What you are asked to do: Start at the line below containing "437x934 pixels. At" and stop at the line containing "Open the (copy) Special offer campaign link". Repeat every line of that stretch exactly, and nothing outside it.

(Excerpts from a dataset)
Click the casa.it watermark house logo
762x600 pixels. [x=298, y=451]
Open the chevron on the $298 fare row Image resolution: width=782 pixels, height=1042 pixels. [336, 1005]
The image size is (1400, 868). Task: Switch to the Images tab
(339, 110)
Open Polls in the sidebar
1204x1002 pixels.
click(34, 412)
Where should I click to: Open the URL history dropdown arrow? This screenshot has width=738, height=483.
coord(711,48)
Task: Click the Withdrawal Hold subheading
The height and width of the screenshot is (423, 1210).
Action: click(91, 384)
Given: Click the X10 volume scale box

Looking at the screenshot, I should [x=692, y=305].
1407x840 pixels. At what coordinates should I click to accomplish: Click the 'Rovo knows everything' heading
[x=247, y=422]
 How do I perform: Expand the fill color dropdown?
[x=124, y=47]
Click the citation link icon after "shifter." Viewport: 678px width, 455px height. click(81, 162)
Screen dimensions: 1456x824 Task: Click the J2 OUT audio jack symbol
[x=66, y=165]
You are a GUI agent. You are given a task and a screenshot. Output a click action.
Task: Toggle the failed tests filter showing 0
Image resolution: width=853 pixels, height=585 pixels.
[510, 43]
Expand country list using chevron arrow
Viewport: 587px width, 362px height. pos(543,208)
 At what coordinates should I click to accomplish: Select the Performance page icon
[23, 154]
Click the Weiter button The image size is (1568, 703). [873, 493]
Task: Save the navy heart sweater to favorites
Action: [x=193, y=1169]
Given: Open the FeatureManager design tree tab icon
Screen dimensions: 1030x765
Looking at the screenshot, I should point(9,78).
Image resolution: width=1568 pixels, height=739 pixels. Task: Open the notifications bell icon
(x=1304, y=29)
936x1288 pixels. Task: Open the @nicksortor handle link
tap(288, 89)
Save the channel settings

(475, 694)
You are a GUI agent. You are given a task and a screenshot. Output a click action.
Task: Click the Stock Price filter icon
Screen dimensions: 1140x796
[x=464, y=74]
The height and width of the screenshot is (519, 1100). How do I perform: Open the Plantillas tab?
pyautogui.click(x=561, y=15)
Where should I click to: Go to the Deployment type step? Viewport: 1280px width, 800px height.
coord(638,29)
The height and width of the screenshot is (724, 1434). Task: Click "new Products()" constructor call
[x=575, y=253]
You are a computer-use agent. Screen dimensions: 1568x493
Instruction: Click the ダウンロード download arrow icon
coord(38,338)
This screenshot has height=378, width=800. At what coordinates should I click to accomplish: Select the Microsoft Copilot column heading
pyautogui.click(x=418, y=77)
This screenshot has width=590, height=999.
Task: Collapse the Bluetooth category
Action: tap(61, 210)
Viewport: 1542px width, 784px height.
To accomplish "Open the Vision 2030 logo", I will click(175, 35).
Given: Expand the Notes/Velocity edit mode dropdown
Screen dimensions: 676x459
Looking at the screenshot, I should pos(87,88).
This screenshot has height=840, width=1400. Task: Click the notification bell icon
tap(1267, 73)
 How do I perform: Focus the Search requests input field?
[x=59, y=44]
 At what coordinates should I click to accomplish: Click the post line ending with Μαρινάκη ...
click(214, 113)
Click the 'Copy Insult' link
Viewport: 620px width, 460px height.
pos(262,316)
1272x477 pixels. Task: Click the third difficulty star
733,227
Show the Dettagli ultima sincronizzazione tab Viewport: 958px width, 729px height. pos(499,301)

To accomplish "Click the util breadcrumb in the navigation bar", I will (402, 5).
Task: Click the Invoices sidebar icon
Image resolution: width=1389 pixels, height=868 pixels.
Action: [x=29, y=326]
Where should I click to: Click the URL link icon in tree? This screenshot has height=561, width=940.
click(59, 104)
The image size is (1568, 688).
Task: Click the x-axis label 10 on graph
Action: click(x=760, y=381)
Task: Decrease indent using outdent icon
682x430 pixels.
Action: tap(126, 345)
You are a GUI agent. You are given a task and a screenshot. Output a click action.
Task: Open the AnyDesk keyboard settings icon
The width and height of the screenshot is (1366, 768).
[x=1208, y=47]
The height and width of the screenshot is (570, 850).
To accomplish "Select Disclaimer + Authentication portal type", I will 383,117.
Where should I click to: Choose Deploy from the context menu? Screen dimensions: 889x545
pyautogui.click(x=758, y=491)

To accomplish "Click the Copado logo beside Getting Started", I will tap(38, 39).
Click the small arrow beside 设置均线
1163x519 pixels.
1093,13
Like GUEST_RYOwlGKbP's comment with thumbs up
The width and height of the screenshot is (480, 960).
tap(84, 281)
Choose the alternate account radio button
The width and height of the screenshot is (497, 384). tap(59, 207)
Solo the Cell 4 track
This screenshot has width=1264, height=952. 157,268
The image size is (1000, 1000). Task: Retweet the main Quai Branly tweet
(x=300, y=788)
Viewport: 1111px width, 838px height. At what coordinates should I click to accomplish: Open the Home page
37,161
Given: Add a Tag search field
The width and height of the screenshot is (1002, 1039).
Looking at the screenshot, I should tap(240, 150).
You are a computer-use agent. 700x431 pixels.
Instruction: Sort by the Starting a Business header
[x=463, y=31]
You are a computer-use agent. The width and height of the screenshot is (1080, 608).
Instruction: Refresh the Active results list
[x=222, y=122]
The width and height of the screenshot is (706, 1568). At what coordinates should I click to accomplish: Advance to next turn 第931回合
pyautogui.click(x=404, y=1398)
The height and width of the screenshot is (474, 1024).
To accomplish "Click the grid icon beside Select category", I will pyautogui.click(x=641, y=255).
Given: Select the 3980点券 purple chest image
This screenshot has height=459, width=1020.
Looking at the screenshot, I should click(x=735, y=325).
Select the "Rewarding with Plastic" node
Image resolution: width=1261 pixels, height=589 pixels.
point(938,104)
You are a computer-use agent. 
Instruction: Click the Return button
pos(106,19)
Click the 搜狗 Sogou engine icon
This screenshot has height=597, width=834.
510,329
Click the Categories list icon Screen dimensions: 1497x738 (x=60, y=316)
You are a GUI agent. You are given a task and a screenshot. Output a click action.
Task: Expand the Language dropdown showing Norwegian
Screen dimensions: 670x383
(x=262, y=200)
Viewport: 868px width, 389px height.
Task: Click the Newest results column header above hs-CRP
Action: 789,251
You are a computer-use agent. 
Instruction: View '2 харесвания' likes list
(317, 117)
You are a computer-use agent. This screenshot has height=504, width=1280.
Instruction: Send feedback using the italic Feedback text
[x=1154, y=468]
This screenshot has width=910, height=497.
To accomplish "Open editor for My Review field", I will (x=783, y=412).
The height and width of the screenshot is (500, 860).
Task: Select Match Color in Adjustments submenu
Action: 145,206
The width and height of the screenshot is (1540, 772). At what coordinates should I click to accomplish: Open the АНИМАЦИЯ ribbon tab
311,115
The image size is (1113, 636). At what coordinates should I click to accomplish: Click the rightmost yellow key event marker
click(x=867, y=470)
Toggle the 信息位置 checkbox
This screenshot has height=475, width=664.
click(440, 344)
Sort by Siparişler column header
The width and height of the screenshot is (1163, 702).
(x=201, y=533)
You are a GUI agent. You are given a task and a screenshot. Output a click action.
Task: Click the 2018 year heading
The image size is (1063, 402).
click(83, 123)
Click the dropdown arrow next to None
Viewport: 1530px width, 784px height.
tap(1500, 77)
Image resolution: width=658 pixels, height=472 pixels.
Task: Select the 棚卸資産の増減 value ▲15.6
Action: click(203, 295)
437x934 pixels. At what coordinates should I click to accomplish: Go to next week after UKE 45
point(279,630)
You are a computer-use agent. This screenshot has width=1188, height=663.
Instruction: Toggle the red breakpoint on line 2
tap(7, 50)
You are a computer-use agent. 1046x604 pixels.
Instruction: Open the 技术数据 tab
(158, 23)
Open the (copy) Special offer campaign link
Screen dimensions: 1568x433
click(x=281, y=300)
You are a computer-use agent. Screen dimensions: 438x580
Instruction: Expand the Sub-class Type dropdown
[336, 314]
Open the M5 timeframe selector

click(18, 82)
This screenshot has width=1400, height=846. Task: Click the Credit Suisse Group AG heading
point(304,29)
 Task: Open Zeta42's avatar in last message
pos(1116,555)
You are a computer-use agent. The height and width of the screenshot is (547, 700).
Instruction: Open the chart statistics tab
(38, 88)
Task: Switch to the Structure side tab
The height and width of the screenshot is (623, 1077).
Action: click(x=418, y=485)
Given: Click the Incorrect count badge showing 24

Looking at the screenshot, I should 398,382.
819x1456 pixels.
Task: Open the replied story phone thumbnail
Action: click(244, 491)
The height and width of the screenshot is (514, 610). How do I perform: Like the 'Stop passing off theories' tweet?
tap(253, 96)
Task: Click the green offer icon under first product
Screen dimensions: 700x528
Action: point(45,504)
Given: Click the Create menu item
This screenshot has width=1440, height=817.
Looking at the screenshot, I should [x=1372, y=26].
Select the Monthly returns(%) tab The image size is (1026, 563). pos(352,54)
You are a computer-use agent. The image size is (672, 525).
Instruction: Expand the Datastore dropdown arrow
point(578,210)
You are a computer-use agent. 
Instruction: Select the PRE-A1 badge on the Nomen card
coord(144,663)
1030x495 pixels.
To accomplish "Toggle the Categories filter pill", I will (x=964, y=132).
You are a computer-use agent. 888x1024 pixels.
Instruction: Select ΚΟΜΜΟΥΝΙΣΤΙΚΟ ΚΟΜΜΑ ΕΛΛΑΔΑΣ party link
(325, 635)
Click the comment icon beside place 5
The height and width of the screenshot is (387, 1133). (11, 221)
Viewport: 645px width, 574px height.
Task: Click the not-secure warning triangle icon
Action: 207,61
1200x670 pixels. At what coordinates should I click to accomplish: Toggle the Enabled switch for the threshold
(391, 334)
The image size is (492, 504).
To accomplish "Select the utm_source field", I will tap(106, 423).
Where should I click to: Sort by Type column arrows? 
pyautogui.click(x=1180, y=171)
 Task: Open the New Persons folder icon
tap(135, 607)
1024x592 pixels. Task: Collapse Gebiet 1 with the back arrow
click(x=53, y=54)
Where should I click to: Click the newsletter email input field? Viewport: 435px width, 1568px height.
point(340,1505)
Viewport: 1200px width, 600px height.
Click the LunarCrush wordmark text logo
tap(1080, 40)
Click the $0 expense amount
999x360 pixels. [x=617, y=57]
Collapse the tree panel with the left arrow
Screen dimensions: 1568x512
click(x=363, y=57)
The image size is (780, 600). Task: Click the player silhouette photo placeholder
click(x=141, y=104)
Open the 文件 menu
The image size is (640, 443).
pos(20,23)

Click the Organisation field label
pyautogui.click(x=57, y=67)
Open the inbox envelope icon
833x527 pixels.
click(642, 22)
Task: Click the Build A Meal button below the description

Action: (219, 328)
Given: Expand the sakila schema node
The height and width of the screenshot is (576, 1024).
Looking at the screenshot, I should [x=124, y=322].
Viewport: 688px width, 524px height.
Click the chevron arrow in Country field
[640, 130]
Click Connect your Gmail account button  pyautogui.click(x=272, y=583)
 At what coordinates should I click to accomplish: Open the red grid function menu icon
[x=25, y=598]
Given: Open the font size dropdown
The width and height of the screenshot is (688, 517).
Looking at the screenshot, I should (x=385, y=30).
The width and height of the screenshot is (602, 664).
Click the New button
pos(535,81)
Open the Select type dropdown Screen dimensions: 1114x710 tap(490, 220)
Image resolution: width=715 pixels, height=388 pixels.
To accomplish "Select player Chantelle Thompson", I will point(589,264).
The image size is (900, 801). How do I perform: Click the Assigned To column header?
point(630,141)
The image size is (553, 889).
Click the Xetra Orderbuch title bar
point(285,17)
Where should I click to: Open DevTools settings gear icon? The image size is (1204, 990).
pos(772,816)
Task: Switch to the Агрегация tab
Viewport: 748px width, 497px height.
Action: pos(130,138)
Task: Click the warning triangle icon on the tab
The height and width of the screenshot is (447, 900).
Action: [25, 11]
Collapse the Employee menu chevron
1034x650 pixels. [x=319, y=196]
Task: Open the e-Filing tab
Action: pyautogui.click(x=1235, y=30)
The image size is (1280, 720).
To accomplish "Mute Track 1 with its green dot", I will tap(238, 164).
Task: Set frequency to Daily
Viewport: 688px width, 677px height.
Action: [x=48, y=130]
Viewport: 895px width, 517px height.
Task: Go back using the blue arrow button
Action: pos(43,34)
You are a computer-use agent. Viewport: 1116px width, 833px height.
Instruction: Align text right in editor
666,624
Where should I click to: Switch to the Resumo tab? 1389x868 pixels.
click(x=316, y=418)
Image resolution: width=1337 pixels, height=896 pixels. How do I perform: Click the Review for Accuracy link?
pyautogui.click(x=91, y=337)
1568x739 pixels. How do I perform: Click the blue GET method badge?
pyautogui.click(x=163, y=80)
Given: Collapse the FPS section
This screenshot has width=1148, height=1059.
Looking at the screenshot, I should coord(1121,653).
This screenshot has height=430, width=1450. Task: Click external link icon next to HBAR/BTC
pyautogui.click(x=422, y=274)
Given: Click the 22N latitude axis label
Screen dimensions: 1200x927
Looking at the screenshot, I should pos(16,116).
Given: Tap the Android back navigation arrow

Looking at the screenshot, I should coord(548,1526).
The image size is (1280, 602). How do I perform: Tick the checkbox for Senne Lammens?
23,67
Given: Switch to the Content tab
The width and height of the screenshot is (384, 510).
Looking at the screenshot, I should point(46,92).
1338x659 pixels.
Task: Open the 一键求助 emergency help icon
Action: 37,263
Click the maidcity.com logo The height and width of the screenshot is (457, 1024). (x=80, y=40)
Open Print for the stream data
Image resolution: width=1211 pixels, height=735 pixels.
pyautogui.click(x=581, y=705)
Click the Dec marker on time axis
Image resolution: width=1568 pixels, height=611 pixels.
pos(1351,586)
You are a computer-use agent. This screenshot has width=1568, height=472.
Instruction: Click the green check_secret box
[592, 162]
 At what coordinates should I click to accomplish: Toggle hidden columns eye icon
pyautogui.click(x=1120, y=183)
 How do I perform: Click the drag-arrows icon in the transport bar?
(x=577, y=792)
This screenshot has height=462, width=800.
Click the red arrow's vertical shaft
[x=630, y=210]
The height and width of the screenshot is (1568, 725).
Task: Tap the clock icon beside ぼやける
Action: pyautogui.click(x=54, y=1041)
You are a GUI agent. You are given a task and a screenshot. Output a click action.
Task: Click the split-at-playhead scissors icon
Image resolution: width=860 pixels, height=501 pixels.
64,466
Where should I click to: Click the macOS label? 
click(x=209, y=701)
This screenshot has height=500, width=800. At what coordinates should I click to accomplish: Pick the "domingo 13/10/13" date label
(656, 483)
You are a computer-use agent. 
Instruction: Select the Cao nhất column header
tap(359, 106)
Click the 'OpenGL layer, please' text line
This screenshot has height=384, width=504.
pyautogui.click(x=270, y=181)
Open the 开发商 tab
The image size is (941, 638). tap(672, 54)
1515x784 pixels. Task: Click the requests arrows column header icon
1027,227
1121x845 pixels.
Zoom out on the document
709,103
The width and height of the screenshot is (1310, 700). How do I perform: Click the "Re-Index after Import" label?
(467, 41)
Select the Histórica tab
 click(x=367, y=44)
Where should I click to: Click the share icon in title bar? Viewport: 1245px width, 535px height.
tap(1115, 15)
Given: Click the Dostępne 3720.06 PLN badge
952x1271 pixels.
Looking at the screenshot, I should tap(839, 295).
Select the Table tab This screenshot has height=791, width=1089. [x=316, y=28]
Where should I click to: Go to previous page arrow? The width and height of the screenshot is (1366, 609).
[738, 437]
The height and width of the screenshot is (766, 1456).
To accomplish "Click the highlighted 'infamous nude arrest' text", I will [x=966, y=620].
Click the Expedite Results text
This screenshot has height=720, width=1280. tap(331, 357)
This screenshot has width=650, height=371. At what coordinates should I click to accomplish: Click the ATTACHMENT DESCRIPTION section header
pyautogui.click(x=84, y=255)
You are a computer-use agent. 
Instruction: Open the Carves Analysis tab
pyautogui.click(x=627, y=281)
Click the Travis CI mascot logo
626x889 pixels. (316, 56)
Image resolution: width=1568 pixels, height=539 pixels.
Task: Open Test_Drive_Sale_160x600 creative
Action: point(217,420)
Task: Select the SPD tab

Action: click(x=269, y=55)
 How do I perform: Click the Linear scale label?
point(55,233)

Response to this task:
437x934 pixels. At what coordinates should I click to accomplish: Go to next week after UKE 45
point(279,630)
You are a computer-use agent. This screenshot has width=1188, height=663.
Instruction: Toggle the red breakpoint on line 2
tap(7, 50)
You are a computer-use agent. 1046x604 pixels.
Instruction: Open the 技术数据 tab
(158, 23)
Open the (copy) Special offer campaign link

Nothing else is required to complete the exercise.